# Somebody used extension cord for a service



## MTW

How does this person sleep at night? 










To make matters worse:


----------



## nrp3

Looks good from my house.


----------



## Service Call

Horrid. Even used metal straps. An explosion waiting to happen. 


Sent from my iPhone using Tapatalk


----------



## HackWork

I have no problem with it.

I would have gone straight up with PVC and then 90 left at the top. 

Maybe it's due to inexperience with SE cable, but I actually find PVC to be faster than wrestling SE cable. I typically only use SE when there are obstructions that would be hard to get pipe around.


----------



## nrp3

Locally Eversource does the SE riser for us. Looks good to me.


----------



## Going_Commando

HackWork said:


> I have no problem with it.
> 
> I would have gone straight up with PVC and then 90 left at the top.
> 
> Maybe it's due to inexperience with SE cable, but I actually find PVC to be faster than wrestling SE cable. I typically only use SE when there are obstructions that would be hard to get pipe around.


Pretty much my attitude as far as the pvc goes. The crappy SE they put out now wont take a bend without wrinkling the sheath and looking like ****. Last couple we have done with pvc and xhhw and it looks a lot better, imho. Doesnt cost all that much more either since 2" PVC is so cheap its practically free.

The older SE was a lot easier to install and have it look good. I dont know what encore and southwire changed, but man, the last service I did with SE looked like crap, no matter what I did.


----------



## MTW

Going_Commando said:


> Pretty much my attitude as far as the pvc goes. The crappy SE they put out now wont take a bend without wrinkling the sheath and looking like ****. Last couple we have done with pvc and xhhw and it looks a lot better, imho. Doesnt cost all that much more either since 2" PVC is so cheap its practically free.
> 
> The older SE was a lot easier to install and have it look good. I dont know what encore and southwire changed, but man, the last service I did with SE looked like crap, no matter what I did.


The first company to make an extra-flexible SEU cable will own the market. I know Southwire makes an extra-flexible SER cable but not SEU.


----------



## MDShunk

Somebody used to make neoprene jacketed SE cable. I've torn a bunch of it out. The jacket was probably 3/16" thick. It was silver/grey on the skin, but it was black when you cut it. Seemed like pretty decent stuff. I've never observed a jacket failure on any of it.


----------



## MTW

MDShunk said:


> Somebody used to make neoprene jacketed SE cable. I've torn a bunch of it out. The jacket was probably 3/16" thick. It was silver/grey on the skin, but it was black when you cut it. Seemed like pretty decent stuff. I've never observed a jacket failure on any of it.



Neoprene? Weird. I've never seen it. We've always had the stuff we have now which snake skins and rots after a few decades.


----------



## MTW

HackWork said:


> I have no problem with it.
> 
> I would have gone straight up with PVC and then 90 left at the top.

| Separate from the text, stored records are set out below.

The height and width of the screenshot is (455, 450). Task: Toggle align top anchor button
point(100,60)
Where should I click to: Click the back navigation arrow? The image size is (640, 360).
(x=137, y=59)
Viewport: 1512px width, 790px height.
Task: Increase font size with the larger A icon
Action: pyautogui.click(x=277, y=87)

I'm pretty familiar with the new construction market in my area since I am in it. I can say with certainly that almost nobody uses PVC for services on new homes, and it's pretty much the same for service upgrades. It literally is service cable 98% of the time.


----------



## flyboy

MTW said:


> I'm pretty familiar with the new construction market in my area since I am in it. I can say with certainly that almost nobody uses PVC for services on new homes, and it's pretty much the same for service upgrades. It literally is service cable 98% of the time.


That's how we do it, most of the time, around here. We bring the cable in the customer's basement to warm it up before installing it.


----------



## MTW

flyboy said:


> That's how we do it, most of the time, around here. We bring the cable in the customer's basement to warm it up before installing it.



I....errr...I mean, whoever installed this didn't have that luxury. :wink:


----------



## MDShunk

I always had a white rubber mallet in my service change tool bucket to make SE cable comply.


----------



## MTW

MDShunk said:


> I always had a white rubber mallet in my service change tool bucket to make SE cable comply.


I use the palm of my hand because I'm just that good.


----------



## MDShunk

MTW said:


> I use the palm of my hand because I'm just that good.


I'm not sure if you're joking or not, but I'd encourage you to start thinking about your hands. I've abused my hands for so much of my working life that when I sit down to relax in the evening my joints in my hands hurt badly enough to nearly bring a tear. It's really something to think about. Bashing something with your fist vs using a mallet. Using a screwdriver vs using a cordless drill, etc.


----------



## flyboy

MTW said:


> I use the palm of my hand because I'm just that good.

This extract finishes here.